Privacy Notice for GOG Partners
Last updated at: 2020-04-24
TL;DR: we're sharing this with all our business partners and PR partners to help explain what personal data we collect, why, when, how, where – you get the idea. Yes, it’s due to GDPR (surprise!) We’ll try to keep it brief but, y’know, data protection and lawyers 😊.
Who is this notice for?
Our business vendors, affiliates and partners and their representatives (“Business Partners”), journalists, youtubers, streamers and influencers with whom we work (“PR Partners”) and people who communicate with us regarding other matters (e.g. reporting software bugs) (“Other Partners”).
Who controls your personal data when you work with GOG?
GOG sp. z o.o. (“GOG” or “we”). We are based in Poland, ul. Jagiellońska. 74, 03-301 Warsaw.
Who can you contact to get more information?
Email us at firstname.lastname@example.org or by traditional mail at: Data Protection Officer, GOG sp. z o.o., ul. Jagiellońska 74, 03-301 Warsaw, Poland.
How does GOG obtain your data?
Through our business or work together in meetings/calls/discussions (even giving us a business card!), through any documentation between us (e.g. contracts, proposals, statements, bills or invoices) and communication between us (e.g. via emails or our support center) or through publicly available sources (e.g. websites, LinkedIn, YouTube or Twitch channels).
Why does GOG process your data?
For Business Partners and Other Partners:
to maintain day-to-day communication with partners;
to conclude agreements with GOG partners;
for our legal, financial and tax obligations;
to store documentation regarding rights and obligations of GOG;
to inform you about GOG products, services or projects; or
for reporting, budgeting or auditing purposes;
For PR Partners, GOG processes your personal data for the following purposes:
to perform public relations activities, including day-to-day communication with partners, sending samples and press notes, inviting to events organized by GOG.
Plus for all our partners we process personal data for other applicable legal purposes (e.g. dispute resolution) and to document our personal data processing as required by GDPR.
Why is GOG entitled to process your data?
(i) On legal grounds (e.g. tax law). (ii) Under a contract with you (or at your request before we conclude a contract together). (iii) For our legitimate interest (which is a legal principle under the GDPR).
Are you required to provide your personal information to GOG?
No, but without you doing so it may become difficult or impossible for us to communicate or work with you.
What are your rights regarding data processing?
You have: the right to access, correct and delete your data, limit its processing, transfer it and a right not to be a subject to automated decision-making, including profiling.
You also have the right to object to the processing of personal data when they are processed on a legitimate interest basis and the objection is justified by your particular situation.

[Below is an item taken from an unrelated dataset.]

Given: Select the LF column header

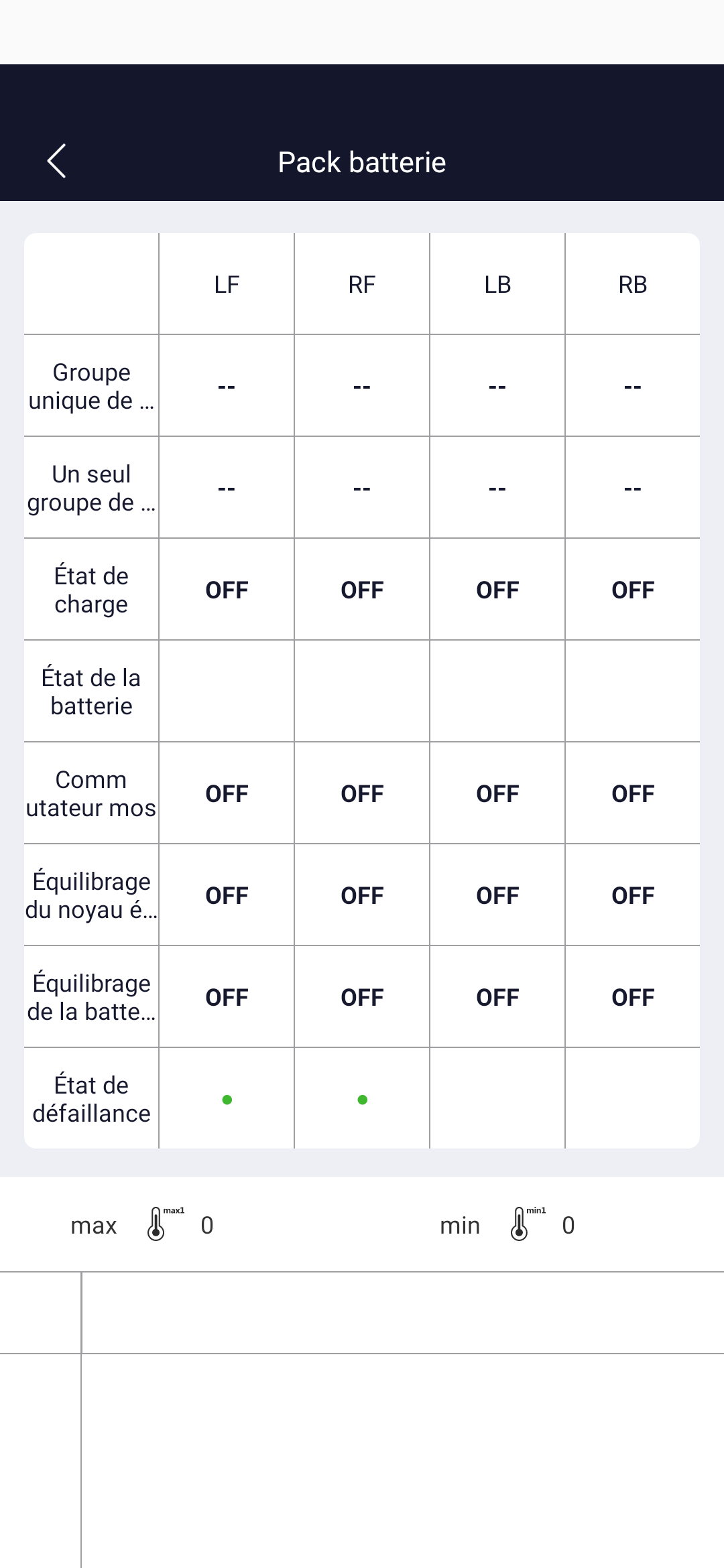Looking at the screenshot, I should [x=227, y=285].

If you are not happy with how we apply these rights for you, you can lodge a complaint to your local data protection authority or to the President of the Polish Office of Data Protection - Prezes Urzędu Ochrony Danych Osobowych.
Who does GOG share your personal data with?
(i) Our trusted parent company CD Projekt S.A. on a need-to-know basis.
(ii) Our GOG service providers (AKA “data processors”) like:
digital signature providers;
partners providing project management and content sharing tools;
email/communication tool providers;
professional advisors dealing f.ex. with legal, tax, audit or accounting matters.
Those providers act on our behalf and are required to comply with data protection law, so fear not!
(iii) If Courts, law enforcement authorities or regulators to comply with legal requirements.
How long will GOG store your data?
in case of day-to-day communication – for as long as we are working together;
if we conclude a contract – for the duration of the contract, and then for the duration and to the extent required by law (e.g. tax laws) or for GOG’s legitimate interest e.g. in defending against potential claims related to the contract;
if storing documentation evidencing rights of GOG– for the duration of existence of these rights;
if for your data privacy requests - as long as necessary to comply with our legal and accountability requirements.
Will your data be transferred outside EEA?
Potentially yes, your personal data could be processed, stored and transferred outside your country of residence and beyond the European Economic Area (EEA) and Switzerland (e.g. to the USA for our use of digital signature operators’ services. If so, we will protect your personal data using EU standard contractual clauses or the EU-US Privacy Shield Framework (these are standard measures to transfer and protect your personal data).
Does GOG process your personal data automatically (including profiling) in a way that affects your rights?
No. Your personal data will not be used for automated decision making, including profiling (i.e. the processing of your data by using them to evaluate certain information about you, in particular to analyze or forecast your personal preferences and interests).